-- Opening Marker --

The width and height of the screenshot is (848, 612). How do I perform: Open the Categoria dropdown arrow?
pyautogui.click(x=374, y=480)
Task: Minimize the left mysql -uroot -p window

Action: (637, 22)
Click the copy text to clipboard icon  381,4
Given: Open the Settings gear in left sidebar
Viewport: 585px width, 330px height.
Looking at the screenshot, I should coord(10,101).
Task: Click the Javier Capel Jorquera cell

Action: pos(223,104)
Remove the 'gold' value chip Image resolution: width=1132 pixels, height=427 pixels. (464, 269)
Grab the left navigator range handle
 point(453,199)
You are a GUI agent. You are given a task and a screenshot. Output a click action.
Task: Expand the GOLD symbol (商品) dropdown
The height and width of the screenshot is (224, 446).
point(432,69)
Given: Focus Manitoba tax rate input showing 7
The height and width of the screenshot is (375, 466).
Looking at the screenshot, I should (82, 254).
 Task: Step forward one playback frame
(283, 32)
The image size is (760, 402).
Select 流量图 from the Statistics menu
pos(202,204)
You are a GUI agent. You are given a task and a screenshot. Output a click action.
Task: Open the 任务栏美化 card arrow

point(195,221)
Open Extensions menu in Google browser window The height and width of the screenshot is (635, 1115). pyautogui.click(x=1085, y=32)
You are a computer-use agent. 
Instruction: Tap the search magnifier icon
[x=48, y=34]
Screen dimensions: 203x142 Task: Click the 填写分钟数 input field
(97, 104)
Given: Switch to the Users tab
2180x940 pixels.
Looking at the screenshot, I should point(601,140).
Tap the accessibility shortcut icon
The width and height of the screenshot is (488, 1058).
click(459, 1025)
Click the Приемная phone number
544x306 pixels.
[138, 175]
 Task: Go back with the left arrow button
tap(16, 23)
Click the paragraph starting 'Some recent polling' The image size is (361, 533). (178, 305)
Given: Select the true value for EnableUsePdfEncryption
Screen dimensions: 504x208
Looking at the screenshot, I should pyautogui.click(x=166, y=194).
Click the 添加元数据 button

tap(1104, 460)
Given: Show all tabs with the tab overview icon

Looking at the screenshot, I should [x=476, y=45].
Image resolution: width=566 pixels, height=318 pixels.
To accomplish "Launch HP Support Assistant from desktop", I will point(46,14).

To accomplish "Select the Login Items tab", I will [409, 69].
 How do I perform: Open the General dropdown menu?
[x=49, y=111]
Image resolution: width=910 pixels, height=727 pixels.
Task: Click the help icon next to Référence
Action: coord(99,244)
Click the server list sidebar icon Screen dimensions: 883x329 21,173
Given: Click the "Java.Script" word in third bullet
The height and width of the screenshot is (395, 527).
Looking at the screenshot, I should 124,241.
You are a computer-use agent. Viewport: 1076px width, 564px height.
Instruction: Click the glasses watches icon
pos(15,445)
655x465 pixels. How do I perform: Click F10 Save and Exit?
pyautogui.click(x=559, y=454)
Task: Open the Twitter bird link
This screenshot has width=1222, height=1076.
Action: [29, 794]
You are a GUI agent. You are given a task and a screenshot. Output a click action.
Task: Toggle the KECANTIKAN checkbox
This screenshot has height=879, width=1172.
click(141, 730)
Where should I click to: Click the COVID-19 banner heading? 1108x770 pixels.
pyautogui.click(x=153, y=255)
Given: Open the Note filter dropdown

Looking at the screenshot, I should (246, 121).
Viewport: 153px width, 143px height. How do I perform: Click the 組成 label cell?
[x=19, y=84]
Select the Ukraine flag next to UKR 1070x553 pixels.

-- Closing Marker --

| What to produce |
Returned text must match every record word for word.

| Response to the task |
The width and height of the screenshot is (848, 612). How do I perform: Open the Categoria dropdown arrow?
pyautogui.click(x=374, y=480)
Task: Minimize the left mysql -uroot -p window

Action: (637, 22)
Click the copy text to clipboard icon  381,4
Given: Open the Settings gear in left sidebar
Viewport: 585px width, 330px height.
Looking at the screenshot, I should coord(10,101).
Task: Click the Javier Capel Jorquera cell

Action: pos(223,104)
Remove the 'gold' value chip Image resolution: width=1132 pixels, height=427 pixels. (464, 269)
Grab the left navigator range handle
 point(453,199)
You are a GUI agent. You are given a task and a screenshot. Output a click action.
Task: Expand the GOLD symbol (商品) dropdown
The height and width of the screenshot is (224, 446).
point(432,69)
Given: Focus Manitoba tax rate input showing 7
The height and width of the screenshot is (375, 466).
Looking at the screenshot, I should (82, 254).
 Task: Step forward one playback frame
(283, 32)
The image size is (760, 402).
Select 流量图 from the Statistics menu
pos(202,204)
You are a GUI agent. You are given a task and a screenshot. Output a click action.
Task: Open the 任务栏美化 card arrow

point(195,221)
Open Extensions menu in Google browser window The height and width of the screenshot is (635, 1115). pyautogui.click(x=1085, y=32)
You are a computer-use agent. 
Instruction: Tap the search magnifier icon
[x=48, y=34]
Screen dimensions: 203x142 Task: Click the 填写分钟数 input field
(97, 104)
Given: Switch to the Users tab
2180x940 pixels.
Looking at the screenshot, I should point(601,140).
Tap the accessibility shortcut icon
The width and height of the screenshot is (488, 1058).
click(459, 1025)
Click the Приемная phone number
544x306 pixels.
[138, 175]
 Task: Go back with the left arrow button
tap(16, 23)
Click the paragraph starting 'Some recent polling' The image size is (361, 533). (178, 305)
Given: Select the true value for EnableUsePdfEncryption
Screen dimensions: 504x208
Looking at the screenshot, I should pyautogui.click(x=166, y=194).
Click the 添加元数据 button

tap(1104, 460)
Given: Show all tabs with the tab overview icon

Looking at the screenshot, I should [x=476, y=45].
Image resolution: width=566 pixels, height=318 pixels.
To accomplish "Launch HP Support Assistant from desktop", I will point(46,14).

To accomplish "Select the Login Items tab", I will [409, 69].
 How do I perform: Open the General dropdown menu?
[x=49, y=111]
Image resolution: width=910 pixels, height=727 pixels.
Task: Click the help icon next to Référence
Action: coord(99,244)
Click the server list sidebar icon Screen dimensions: 883x329 21,173
Given: Click the "Java.Script" word in third bullet
The height and width of the screenshot is (395, 527).
Looking at the screenshot, I should 124,241.
You are a computer-use agent. Viewport: 1076px width, 564px height.
Instruction: Click the glasses watches icon
pos(15,445)
655x465 pixels. How do I perform: Click F10 Save and Exit?
pyautogui.click(x=559, y=454)
Task: Open the Twitter bird link
This screenshot has width=1222, height=1076.
Action: [29, 794]
You are a GUI agent. You are given a task and a screenshot. Output a click action.
Task: Toggle the KECANTIKAN checkbox
This screenshot has height=879, width=1172.
click(141, 730)
Where should I click to: Click the COVID-19 banner heading? 1108x770 pixels.
pyautogui.click(x=153, y=255)
Given: Open the Note filter dropdown

Looking at the screenshot, I should (246, 121).
Viewport: 153px width, 143px height. How do I perform: Click the 組成 label cell?
[x=19, y=84]
Select the Ukraine flag next to UKR 1070x553 pixels.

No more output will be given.